### Source passage
■ ■ ■

You Are More Likely To Get Pregnant If Your Colleagues Are
- Social learning and social pressures to blame for contagion effect
- The phenomenon happens among siblings as well as colleagues
- Pregnancies will still be contagious between colleagues despite lockdown measures
Have you ever noticed that lots of people in the office seem to get pregnant at the same time? It starts slowly, a baby scan shows up on your Facebook feed, and then just like that everyone around you is expecting.
Your daily conversations change from planning after work drinks, to what pram they are buying and when they’re due. In your eyes, it’s like a baby epidemic is happening, which is better than COVID-19 at least, but you are not crazy, it turns out that there is actually a scientific reason for this.
Believe it or not, pregnancies are actually contagious in the workplace and between siblings, according to new research by the University of Cologne.
The study, by Professor Thomas Leopold, analysed data from the Dutch systems of Social Statistical Datasets (SSD), which contains information about family members and workplaces of the whole Dutch population, and found that if a child is born to a colleague or sibling, it can trigger a chain reaction of pregnancies.
This is because a person who has the desire to have a child can actually influence their siblings, and even their own colleagues to have children and this is as a result of social learning.
The social learning theory explores the idea that behaviour can be acquired by observing and imitating others. The most common example of this is TV adverts, most of the time these adverts will suggest that using a certain skincare product will make our skin flawless, or drinking a certain drink will make us healthier. We then subconsciously model the behaviour that is shown in the advert and buy the product being advertised because we think it’ll improve us – basically individuals are really easy to manipulate.

■ ■ ■

### Activity list
(a) Translate this sentence from the pregnancy article into Spanish: "The social learning theory explores the idea that behaviour can be acquired by observing and imitating others."
(b) According to the pregnancy article, which university carried out the new research on contagious pregnancies?
(c) From the pregnancy article, return the passage from "This is because" up to and including "of social learning.".

### Data segment
■ ■ ■

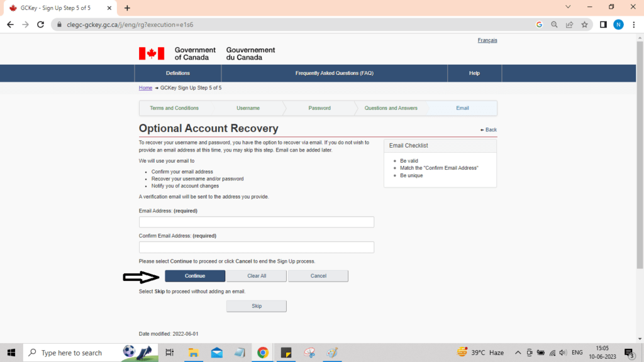
Task: Open the Chrome three-dot menu
Action: tap(634, 25)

■ ■ ■

### Solutions for each task
(a) La teoría del aprendizaje social explora la idea de que el comportamiento puede adquirirse observando e imitando a otros.

(b) The University of Cologne.

(c)
This is because a person who has the desire to have a child can actually influence their siblings, and even their own colleagues to have children and this is as a result of social learning.